Habituellement, ces tests impliquent simplement différentes manières de mesurer l'haleine. Généralement, les tests sont courts et ne concernent que la respiration sur différents kits de test dans certaines conditions
Partie 3 sur 3: Chercher un deuxième avis
Étape 1. Obtenez un deuxième avis
Après avoir parlé avec votre médecin habituel, continuez avec un autre médecin pour un deuxième avis. L'association SLA recommande aux patients SLA de toujours demander l'avis d'un médecin qui travaille dans ce domaine, car il existe d'autres maladies qui partagent le même ensemble de symptômes que SLA.
Étape 2. Dites à votre médecin que vous souhaitez un deuxième avis
Même si vous vous sentez réticent à en parler avec votre médecin actuel, celui-ci vous apportera probablement son soutien, car il s'agit d'une maladie complexe et grave.
Demandez au médecin de recommander un deuxième médecin pour vérifier
Étape 3. Choisissez un expert SLA
Lorsque vous cherchez un deuxième avis sur un diagnostic de SLA, parlez à un spécialiste SLA qui travaille avec de nombreux patients SLA.
- Même certains médecins spécialisés dans les affections neurologiques ne diagnostiquent et ne traitent pas régulièrement les patients atteints de SLA, il est donc important de parler à un médecin qui a une expérience spécifique.
- Entre 10 % et 15 % des patients diagnostiqués avec SLA ont en fait une condition ou une maladie différente.
- Jusqu'à 40 % des personnes atteintes de SLA sont initialement diagnostiquées avec une maladie différente avec des symptômes similaires, même si elles ont en réalité un SLA.
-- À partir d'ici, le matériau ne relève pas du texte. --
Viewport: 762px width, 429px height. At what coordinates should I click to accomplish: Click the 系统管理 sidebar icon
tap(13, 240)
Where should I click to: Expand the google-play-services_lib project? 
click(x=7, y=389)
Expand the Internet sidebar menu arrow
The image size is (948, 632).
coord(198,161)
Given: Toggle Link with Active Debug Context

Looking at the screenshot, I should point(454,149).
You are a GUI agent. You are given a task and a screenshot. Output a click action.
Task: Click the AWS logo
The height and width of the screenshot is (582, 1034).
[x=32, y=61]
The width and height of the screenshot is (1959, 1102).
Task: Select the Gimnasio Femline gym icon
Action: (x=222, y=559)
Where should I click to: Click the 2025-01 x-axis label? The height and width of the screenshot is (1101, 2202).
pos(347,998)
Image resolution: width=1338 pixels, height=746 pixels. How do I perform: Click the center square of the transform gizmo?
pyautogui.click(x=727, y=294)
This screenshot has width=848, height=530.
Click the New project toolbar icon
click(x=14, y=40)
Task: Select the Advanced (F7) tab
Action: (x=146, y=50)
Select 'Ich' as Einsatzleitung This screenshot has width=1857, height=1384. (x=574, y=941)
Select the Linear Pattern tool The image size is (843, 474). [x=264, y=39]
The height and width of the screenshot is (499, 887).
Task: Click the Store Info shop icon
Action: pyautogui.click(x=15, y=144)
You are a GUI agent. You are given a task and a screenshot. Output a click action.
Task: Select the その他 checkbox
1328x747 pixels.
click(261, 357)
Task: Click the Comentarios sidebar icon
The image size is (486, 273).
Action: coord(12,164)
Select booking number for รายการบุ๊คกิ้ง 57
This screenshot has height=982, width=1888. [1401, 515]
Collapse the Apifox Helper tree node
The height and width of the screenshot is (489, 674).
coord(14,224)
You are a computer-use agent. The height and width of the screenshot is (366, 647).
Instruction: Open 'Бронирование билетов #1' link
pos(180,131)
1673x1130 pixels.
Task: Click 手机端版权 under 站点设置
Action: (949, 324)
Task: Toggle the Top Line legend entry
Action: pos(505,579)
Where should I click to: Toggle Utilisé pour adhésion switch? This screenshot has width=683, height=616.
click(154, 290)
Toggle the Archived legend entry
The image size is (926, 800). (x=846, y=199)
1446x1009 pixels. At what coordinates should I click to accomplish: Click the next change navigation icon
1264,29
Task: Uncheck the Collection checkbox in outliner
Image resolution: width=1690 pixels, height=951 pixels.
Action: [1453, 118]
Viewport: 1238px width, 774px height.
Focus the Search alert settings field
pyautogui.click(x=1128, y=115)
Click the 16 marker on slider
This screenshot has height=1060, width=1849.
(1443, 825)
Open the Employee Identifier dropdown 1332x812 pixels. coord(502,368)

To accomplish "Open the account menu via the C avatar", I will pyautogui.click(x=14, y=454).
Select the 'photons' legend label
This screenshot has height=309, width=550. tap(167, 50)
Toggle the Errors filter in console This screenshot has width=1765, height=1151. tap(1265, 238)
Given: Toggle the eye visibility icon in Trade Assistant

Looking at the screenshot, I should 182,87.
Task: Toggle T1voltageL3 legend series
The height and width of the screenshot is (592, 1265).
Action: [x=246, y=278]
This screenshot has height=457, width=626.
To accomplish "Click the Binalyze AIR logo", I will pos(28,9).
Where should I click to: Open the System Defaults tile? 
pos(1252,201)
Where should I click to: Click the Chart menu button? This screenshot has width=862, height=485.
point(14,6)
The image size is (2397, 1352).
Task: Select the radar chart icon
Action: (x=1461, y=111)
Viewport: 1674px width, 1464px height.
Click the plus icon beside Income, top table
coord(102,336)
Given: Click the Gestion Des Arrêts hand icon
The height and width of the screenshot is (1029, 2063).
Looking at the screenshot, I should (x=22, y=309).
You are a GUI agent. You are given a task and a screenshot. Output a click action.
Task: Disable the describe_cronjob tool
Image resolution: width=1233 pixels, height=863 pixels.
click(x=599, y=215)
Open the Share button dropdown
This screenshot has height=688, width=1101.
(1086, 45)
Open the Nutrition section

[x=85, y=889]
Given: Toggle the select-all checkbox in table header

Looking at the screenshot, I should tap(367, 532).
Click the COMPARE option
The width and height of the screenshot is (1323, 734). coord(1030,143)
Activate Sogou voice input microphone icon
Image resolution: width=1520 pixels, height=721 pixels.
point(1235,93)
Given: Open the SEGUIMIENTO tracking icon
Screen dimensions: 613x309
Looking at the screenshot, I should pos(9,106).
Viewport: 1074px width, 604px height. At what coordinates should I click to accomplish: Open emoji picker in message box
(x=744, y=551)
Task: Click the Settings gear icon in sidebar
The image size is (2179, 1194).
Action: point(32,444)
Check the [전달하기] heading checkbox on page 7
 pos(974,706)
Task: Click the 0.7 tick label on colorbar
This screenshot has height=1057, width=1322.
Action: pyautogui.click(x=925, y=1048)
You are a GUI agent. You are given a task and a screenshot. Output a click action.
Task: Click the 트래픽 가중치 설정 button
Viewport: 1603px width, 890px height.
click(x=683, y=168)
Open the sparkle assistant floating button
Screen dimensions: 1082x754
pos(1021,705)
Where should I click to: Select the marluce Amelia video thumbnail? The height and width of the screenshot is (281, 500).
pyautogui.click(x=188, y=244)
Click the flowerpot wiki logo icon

Étape 4. Vérifiez votre assurance maladie
Avant de demander un deuxième avis, vous voudrez peut-être vérifier auprès de votre compagnie d'assurance maladie pour savoir comment votre police d'assurance peut couvrir les frais d'un deuxième avis.
- Certaines polices d'assurance maladie ne couvrent pas le coût d'une visite chez le médecin pour un deuxième avis.
- Certaines polices ont certaines règles concernant la sélection d'un médecin pour un deuxième avis, de sorte que les coûts sont couverts par ce plan de police.